Return unto your rest, O my soul!

(Edward Griffin, 1770-1837)

"Return unto your rest, O my soul - for the Lord has dealt bountifully with you." Psalm 116:7

To rest in God, is  . . .
  to be satisfied with Him as our portion,
  to take Him for our supreme good, and
  to feel that we have enough and abound while possessing Him - though everything else is taken away.

"Give me," says the believer, "the enjoyment of my God - and I desire no more. Allow me to feast on heavenly truth - and I shall never complain that I am poor. Let worldlings divide the globe among themselves - let emmets contend for this little heap of dust; I have God - and I ask no more. Come wars and pestilence, come poverty and death - you cannot rob me of my portion."

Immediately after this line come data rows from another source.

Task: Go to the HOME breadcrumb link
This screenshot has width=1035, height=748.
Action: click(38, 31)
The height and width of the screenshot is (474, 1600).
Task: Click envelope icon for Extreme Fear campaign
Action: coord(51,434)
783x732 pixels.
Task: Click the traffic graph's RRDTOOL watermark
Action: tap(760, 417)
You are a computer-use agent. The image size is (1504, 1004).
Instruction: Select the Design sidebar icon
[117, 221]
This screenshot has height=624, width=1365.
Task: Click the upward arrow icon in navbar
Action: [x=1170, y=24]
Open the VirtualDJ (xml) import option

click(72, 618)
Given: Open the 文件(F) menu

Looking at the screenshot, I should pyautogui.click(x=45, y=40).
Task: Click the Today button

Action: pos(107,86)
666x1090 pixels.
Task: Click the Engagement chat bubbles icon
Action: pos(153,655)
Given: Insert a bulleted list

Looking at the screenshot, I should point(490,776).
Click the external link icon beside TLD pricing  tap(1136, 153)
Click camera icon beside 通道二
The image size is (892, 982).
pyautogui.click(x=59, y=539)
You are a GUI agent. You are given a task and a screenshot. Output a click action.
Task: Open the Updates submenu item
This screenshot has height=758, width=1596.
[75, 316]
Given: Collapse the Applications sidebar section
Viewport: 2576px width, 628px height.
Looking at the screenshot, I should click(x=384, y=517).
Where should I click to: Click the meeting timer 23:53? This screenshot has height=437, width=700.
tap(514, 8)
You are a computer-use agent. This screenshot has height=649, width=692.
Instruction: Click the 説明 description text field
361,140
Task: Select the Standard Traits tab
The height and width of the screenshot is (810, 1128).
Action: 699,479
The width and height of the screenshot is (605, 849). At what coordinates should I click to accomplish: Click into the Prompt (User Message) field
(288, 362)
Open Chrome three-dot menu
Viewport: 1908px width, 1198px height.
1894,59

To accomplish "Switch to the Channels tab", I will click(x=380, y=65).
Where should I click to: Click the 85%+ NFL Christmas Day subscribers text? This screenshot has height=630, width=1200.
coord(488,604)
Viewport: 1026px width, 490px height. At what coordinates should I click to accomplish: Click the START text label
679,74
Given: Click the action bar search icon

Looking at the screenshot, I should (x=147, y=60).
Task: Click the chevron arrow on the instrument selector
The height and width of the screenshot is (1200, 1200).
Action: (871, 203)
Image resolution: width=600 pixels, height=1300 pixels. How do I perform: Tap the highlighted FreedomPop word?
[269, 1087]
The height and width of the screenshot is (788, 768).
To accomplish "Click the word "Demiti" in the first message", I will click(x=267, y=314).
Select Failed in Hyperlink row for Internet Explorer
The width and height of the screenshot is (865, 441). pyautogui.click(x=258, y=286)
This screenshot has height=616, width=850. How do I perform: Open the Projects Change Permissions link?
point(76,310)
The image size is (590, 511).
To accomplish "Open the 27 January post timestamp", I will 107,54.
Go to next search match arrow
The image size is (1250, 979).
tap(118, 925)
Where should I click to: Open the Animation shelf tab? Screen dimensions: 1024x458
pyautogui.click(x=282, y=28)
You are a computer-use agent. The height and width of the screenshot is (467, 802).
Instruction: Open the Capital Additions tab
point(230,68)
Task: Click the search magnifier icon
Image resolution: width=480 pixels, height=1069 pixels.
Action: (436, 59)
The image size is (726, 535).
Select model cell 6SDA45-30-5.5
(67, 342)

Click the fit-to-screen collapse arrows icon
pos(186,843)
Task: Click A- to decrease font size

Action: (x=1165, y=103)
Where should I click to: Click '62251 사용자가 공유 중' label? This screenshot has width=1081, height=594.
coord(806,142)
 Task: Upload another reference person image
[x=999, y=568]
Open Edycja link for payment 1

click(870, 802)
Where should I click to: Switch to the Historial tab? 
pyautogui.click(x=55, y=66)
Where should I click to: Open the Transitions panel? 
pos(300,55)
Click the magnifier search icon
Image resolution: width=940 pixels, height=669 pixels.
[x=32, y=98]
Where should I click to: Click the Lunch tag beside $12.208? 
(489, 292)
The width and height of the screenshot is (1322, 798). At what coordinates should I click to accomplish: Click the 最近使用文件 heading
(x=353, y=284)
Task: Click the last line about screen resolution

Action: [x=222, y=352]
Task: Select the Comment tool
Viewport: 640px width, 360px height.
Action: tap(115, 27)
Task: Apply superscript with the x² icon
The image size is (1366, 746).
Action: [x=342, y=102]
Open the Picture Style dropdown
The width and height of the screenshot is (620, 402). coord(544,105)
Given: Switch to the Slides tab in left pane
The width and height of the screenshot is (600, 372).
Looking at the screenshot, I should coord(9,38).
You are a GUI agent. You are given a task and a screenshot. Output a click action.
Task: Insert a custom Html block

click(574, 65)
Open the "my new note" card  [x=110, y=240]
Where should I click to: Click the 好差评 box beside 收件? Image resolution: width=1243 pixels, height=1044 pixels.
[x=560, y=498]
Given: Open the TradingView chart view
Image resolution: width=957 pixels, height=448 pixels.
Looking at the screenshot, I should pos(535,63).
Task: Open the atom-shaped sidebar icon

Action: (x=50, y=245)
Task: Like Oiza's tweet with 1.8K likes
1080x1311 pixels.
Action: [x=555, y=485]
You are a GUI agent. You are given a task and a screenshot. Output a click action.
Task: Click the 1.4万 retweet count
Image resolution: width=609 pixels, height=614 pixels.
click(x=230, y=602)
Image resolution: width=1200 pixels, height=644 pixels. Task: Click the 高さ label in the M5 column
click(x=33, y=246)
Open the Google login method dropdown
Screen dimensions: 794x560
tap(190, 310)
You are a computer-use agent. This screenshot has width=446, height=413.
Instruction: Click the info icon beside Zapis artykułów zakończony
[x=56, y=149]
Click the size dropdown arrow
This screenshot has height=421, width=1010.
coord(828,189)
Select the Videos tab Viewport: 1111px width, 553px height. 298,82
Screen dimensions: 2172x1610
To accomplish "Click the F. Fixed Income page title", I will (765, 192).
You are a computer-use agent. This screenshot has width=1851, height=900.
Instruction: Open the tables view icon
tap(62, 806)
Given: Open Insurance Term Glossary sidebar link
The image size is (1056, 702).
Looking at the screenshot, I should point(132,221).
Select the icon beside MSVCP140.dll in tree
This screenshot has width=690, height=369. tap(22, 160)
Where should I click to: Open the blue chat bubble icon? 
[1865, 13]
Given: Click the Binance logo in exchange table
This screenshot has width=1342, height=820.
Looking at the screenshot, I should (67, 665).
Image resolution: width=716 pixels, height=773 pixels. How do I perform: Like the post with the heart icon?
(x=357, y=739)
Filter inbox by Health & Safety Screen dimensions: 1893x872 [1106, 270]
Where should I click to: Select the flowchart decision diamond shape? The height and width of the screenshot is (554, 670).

Must it not be substantial rest . . .
  to have the infinite God for a portion,
  to have all the restless desires of the mind composed,
  to feel no anxious apprehension for the future,
  to know that if everything which time or death can destroy, were removed - the whole of one's portion would remain;
  to feel that nothing can injure, nothing impoverish, nothing perplex or disturb?

Ah, give me this portion - instead of thrones and kingdoms!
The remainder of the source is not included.